Over decades, Malta has spent millions trying to close the education gap with the rest of the world. But in truth, we may as well be flushing that money down the toilet, with the country still performing miserably in student retention and educational performance. 

We are one of the highest spenders on education in the entire EU. Free education is provided to all Maltese citizens from primary school up until university. 

The country’s education spending is roughly 5.2% of the country’s GDP, well above the EU average of 4.6%. That’s an annual spend of roughly €30 million per year. That figure has actually been reduced by almost €20 million when compared with a decade ago. 

Still, despite the massive overlay, a third of the country’s workforce has a secondary school education level at best, while almost 50% do not have more than the minimum six O-levels. 

Meanwhile, teachers remain underpaid and understaffed, with the government facing teaching shortage after teaching shortage amid disputes over the lack of qualifications with unions.

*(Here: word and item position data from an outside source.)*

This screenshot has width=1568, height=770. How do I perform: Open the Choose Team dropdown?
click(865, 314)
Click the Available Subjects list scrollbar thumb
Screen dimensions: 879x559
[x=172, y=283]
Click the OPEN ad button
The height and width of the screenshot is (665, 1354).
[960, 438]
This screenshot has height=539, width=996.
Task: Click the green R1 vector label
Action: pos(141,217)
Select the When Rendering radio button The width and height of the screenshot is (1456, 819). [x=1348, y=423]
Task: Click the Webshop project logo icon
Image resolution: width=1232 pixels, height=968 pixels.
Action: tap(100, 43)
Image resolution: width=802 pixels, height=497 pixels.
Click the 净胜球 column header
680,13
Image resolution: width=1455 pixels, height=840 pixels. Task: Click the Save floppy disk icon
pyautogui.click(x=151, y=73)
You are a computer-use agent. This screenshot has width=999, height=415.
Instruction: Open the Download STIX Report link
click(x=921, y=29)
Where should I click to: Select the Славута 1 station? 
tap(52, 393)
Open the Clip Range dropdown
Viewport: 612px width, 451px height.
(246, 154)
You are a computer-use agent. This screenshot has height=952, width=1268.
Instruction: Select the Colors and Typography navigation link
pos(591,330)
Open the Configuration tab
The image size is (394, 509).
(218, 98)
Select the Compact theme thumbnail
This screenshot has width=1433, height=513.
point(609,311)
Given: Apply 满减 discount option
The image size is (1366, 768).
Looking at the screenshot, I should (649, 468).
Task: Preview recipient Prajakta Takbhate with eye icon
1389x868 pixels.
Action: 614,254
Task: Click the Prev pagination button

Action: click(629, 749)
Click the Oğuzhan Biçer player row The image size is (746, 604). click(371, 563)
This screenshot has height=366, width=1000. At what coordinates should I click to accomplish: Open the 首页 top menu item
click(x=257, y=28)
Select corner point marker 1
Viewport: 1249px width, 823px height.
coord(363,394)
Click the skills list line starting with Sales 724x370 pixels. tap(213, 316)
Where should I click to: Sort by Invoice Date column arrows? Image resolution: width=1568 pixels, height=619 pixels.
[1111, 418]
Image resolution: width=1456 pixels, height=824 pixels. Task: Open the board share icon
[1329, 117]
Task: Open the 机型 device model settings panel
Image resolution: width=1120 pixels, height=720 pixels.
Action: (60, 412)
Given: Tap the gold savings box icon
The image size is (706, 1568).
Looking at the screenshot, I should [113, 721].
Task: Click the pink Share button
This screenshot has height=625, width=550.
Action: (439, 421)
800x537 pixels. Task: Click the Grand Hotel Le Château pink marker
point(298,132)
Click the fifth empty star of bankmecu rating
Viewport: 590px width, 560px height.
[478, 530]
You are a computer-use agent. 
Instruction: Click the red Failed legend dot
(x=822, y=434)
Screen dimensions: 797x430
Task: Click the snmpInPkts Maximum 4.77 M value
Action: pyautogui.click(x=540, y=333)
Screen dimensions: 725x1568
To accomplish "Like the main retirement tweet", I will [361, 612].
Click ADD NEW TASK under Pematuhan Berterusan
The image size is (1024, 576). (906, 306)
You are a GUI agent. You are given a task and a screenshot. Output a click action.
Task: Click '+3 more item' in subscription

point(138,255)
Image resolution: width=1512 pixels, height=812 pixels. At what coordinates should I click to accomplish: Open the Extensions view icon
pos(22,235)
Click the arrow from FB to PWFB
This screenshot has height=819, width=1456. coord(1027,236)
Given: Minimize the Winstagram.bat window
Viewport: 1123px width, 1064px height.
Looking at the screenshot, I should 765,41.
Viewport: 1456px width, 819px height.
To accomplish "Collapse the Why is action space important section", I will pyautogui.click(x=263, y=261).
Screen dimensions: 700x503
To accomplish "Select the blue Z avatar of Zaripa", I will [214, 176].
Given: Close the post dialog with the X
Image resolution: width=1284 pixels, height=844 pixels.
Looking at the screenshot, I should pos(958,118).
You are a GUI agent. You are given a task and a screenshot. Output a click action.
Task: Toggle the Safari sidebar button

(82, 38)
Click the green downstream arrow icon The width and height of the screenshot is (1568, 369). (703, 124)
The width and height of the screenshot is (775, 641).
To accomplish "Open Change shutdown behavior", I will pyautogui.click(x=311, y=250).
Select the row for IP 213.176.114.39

The government has recognised the worrying skills gap with a new employment policy. However, the strategy appears to be geared towards the work being done outside schools rather than addressing the glaring issues within them.

The situation is improving somewhat, with the number of early school leavers dropping from 25.7% to 16.7%. But that’s still one of the highest in the EU, a clear sign that Malta remains years behind the rest despite steps forward. 

There are worrying signs elsewhere. Malta is one of the lowest achievers in three crucial areas: reading, maths, and science. Around 35% of 15-year-olds today are underachieving in those areas, a troubling indication for their career prospects in some lucrative fields. 

One field Malta does perform admirably well is its treatment of disadvantaged children, who are top performers in fields like reading, maths, and science than their European peers. It’s an impressive feat and shows that, despite its faults, Malta’s education system does help out some of the most vulnerable. 

Still, it does not make up for how the government and opposition continue to fail a large chunk of Maltese students. 

It’s also creating a highly unequal situation where people who attend state schools are far more disadvantaged than students who attend private or church schools.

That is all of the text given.